The area for creation of the Bethlehem Square rose when the local cemetery was abolished in the end of 18th century due to reforms of Emperor Joseph II. The square is called after the Bethlehem Chapel, which is a memorable place of Czech history. The foundation stone for the construction was laid by Prague archbishop Jan of Jenštejn, by himself, on 27th July 1391. After completion the chapel could hold up to 3 000 of the religious. It became famous especially due to work of reforming priest Jan Hus. His bad destiny in 1415 in front of the Council in Constance is well-known. The Bethlehem Chapel was partially destroyed in 1786 and it was rebuilt to an apartment house. It was renewed during 1948-1954.

Historical house U Halánků no. 269 turns with its front into the square. It has indisputable architectonic and urbanistic quality and it went down in the history indelibly in the period when it had been owned by the Náprstek family. Whether it was owned by Anna Náprstková, notable for her beneficence or great Czech patriot Vojtěch Náprstek (1826-1894).

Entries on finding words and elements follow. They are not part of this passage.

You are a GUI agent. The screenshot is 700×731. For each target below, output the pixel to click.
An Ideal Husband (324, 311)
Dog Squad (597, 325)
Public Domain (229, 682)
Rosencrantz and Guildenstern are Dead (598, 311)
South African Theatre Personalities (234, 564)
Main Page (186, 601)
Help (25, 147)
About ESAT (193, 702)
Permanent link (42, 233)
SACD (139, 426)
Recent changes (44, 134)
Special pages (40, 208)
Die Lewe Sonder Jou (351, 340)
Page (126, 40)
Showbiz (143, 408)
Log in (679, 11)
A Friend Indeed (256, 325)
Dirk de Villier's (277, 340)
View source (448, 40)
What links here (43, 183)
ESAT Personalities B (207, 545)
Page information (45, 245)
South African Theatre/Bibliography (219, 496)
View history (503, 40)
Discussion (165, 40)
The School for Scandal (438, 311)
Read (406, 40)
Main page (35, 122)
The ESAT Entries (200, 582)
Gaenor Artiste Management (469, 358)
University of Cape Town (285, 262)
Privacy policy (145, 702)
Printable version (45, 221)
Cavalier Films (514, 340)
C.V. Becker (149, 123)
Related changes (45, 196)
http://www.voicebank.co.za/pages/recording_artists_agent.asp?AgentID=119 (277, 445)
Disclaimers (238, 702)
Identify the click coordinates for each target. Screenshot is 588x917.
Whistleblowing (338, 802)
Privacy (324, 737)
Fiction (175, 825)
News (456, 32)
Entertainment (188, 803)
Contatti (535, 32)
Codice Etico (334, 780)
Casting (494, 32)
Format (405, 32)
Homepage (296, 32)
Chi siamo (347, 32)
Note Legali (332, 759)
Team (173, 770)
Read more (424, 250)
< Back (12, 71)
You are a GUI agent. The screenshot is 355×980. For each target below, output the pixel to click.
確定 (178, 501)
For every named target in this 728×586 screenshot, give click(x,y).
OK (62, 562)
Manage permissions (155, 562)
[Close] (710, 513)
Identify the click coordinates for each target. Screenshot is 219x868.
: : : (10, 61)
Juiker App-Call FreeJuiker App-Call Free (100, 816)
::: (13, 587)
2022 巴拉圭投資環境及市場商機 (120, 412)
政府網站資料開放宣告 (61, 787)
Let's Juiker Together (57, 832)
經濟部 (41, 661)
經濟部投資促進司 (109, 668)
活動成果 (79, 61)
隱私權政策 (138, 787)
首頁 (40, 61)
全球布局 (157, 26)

During his life the house U Halánků became a centre of Czech intelligentsia. He established the Czech industrial museum in the house, which was however more and more filled with ethnographic subjects. Thus the foundation stone for a new museum building was laid in the area behind the house U Halánků on the day of Náprstek’s fiftieth birthday, on 17th April 1876. Construction of the three-storied museum building, which has born his name nowadays, was realized during 1885-1890.

We should not omit the house Na Rybárně no. 258, in the southern side of the square. In the present baroque building there used to be the vicarage of church of St Philip and Jacob, which had stood in the cemetery in area of the present square.